Problem statement :: Please return the whole listing, character for character.

Data for this task ::
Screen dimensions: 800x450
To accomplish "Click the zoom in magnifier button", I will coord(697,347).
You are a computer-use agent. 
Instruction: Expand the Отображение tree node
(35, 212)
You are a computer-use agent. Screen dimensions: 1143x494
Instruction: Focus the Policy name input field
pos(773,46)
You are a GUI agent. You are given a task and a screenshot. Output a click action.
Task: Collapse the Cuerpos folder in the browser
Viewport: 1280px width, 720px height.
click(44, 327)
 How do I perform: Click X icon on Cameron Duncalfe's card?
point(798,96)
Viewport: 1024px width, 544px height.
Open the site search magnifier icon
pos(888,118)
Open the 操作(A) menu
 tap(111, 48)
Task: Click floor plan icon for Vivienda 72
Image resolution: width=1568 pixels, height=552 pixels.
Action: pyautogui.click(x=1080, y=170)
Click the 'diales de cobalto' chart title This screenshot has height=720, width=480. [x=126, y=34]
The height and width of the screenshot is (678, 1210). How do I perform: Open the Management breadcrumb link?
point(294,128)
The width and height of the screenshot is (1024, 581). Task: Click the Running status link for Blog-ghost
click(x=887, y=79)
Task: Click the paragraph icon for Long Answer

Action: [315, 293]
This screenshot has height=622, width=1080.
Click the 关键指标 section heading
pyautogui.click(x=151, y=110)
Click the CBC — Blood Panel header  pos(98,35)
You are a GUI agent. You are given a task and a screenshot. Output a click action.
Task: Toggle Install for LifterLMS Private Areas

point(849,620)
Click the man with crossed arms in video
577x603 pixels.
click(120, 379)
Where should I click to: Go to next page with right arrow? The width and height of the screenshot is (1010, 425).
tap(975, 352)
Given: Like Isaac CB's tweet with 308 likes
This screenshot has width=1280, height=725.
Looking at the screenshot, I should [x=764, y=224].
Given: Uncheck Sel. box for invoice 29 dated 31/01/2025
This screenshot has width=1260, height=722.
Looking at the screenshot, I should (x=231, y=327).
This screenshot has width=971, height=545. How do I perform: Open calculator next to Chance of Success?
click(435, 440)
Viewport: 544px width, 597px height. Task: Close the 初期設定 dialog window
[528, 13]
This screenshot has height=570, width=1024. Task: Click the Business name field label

Response area ::
Screen dimensions: 800x450
To accomplish "Click the zoom in magnifier button", I will coord(697,347).
You are a computer-use agent. 
Instruction: Expand the Отображение tree node
(35, 212)
You are a computer-use agent. Screen dimensions: 1143x494
Instruction: Focus the Policy name input field
pos(773,46)
You are a GUI agent. You are given a task and a screenshot. Output a click action.
Task: Collapse the Cuerpos folder in the browser
Viewport: 1280px width, 720px height.
click(44, 327)
 How do I perform: Click X icon on Cameron Duncalfe's card?
point(798,96)
Viewport: 1024px width, 544px height.
Open the site search magnifier icon
pos(888,118)
Open the 操作(A) menu
 tap(111, 48)
Task: Click floor plan icon for Vivienda 72
Image resolution: width=1568 pixels, height=552 pixels.
Action: pyautogui.click(x=1080, y=170)
Click the 'diales de cobalto' chart title This screenshot has height=720, width=480. [x=126, y=34]
The height and width of the screenshot is (678, 1210). How do I perform: Open the Management breadcrumb link?
point(294,128)
The width and height of the screenshot is (1024, 581). Task: Click the Running status link for Blog-ghost
click(x=887, y=79)
Task: Click the paragraph icon for Long Answer

Action: [315, 293]
This screenshot has height=622, width=1080.
Click the 关键指标 section heading
pyautogui.click(x=151, y=110)
Click the CBC — Blood Panel header  pos(98,35)
You are a GUI agent. You are given a task and a screenshot. Output a click action.
Task: Toggle Install for LifterLMS Private Areas

point(849,620)
Click the man with crossed arms in video
577x603 pixels.
click(120, 379)
Where should I click to: Go to next page with right arrow? The width and height of the screenshot is (1010, 425).
tap(975, 352)
Given: Like Isaac CB's tweet with 308 likes
This screenshot has width=1280, height=725.
Looking at the screenshot, I should [x=764, y=224].
Given: Uncheck Sel. box for invoice 29 dated 31/01/2025
This screenshot has width=1260, height=722.
Looking at the screenshot, I should (x=231, y=327).
This screenshot has width=971, height=545. How do I perform: Open calculator next to Chance of Success?
click(435, 440)
Viewport: 544px width, 597px height. Task: Close the 初期設定 dialog window
[528, 13]
This screenshot has height=570, width=1024. Task: Click the Business name field label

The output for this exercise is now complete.